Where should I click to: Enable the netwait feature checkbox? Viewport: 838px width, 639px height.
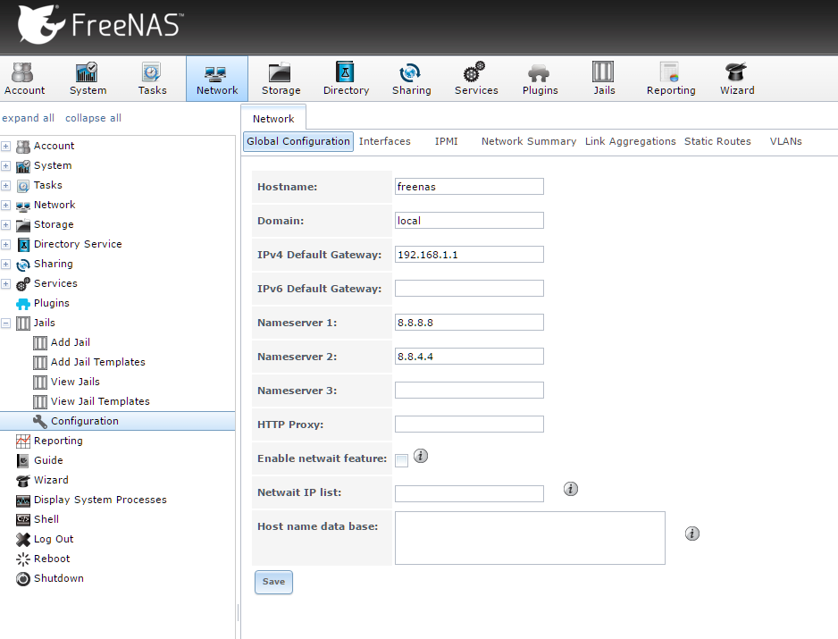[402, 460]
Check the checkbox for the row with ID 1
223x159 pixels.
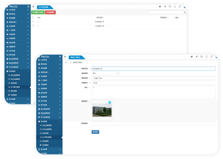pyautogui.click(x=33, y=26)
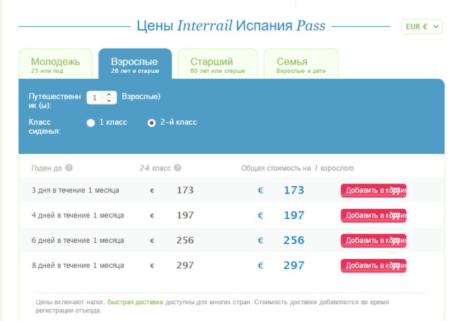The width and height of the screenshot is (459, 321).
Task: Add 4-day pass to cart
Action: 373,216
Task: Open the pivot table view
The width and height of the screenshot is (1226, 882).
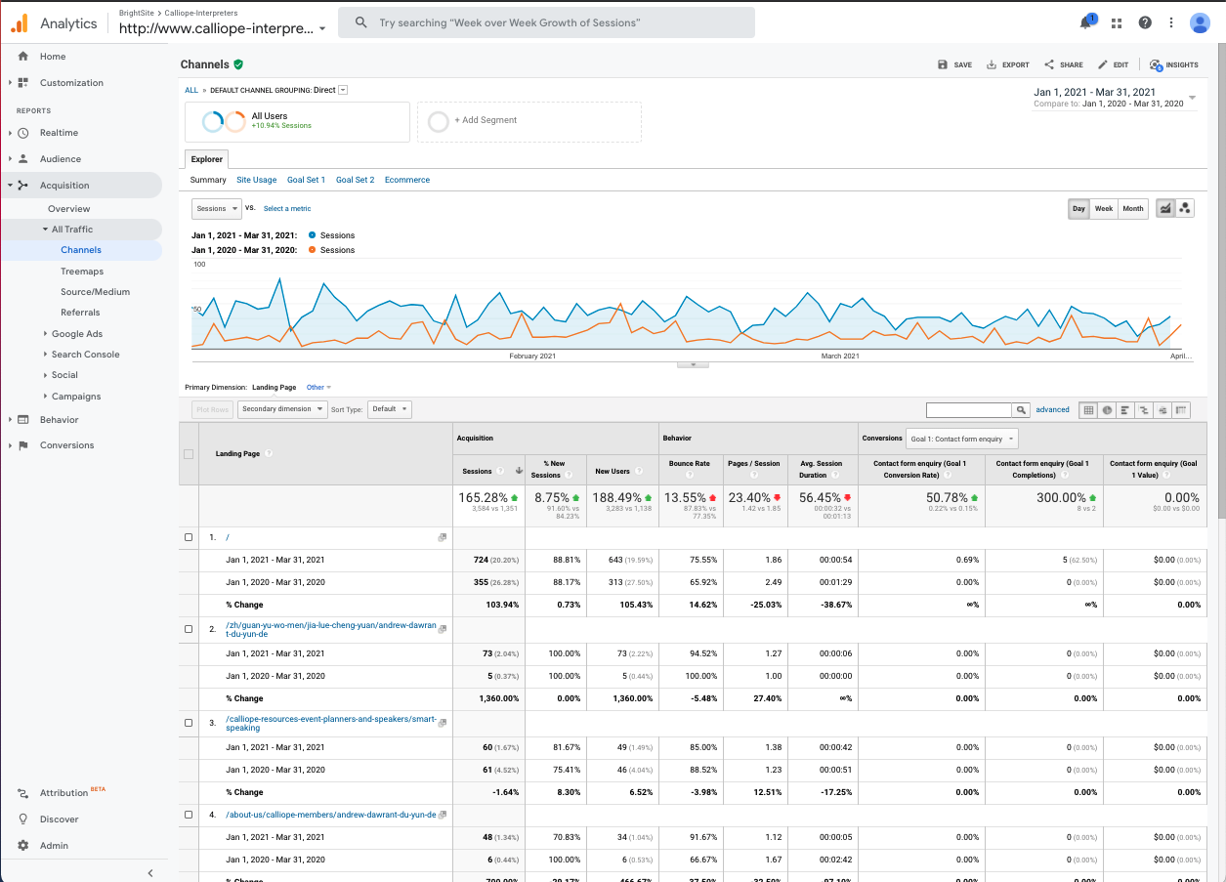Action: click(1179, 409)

※

Activity:
Reproduce the material above exactly, but only from the line with "Check the checkbox for the row with ID 1" through its last line, leaving pictures out.

Reply:
Check the checkbox for the row with ID 1
223x159 pixels.
pyautogui.click(x=33, y=26)
The width and height of the screenshot is (459, 321).
Task: Add 4-day pass to cart
Action: 373,216
Task: Open the pivot table view
The width and height of the screenshot is (1226, 882).
Action: click(1179, 409)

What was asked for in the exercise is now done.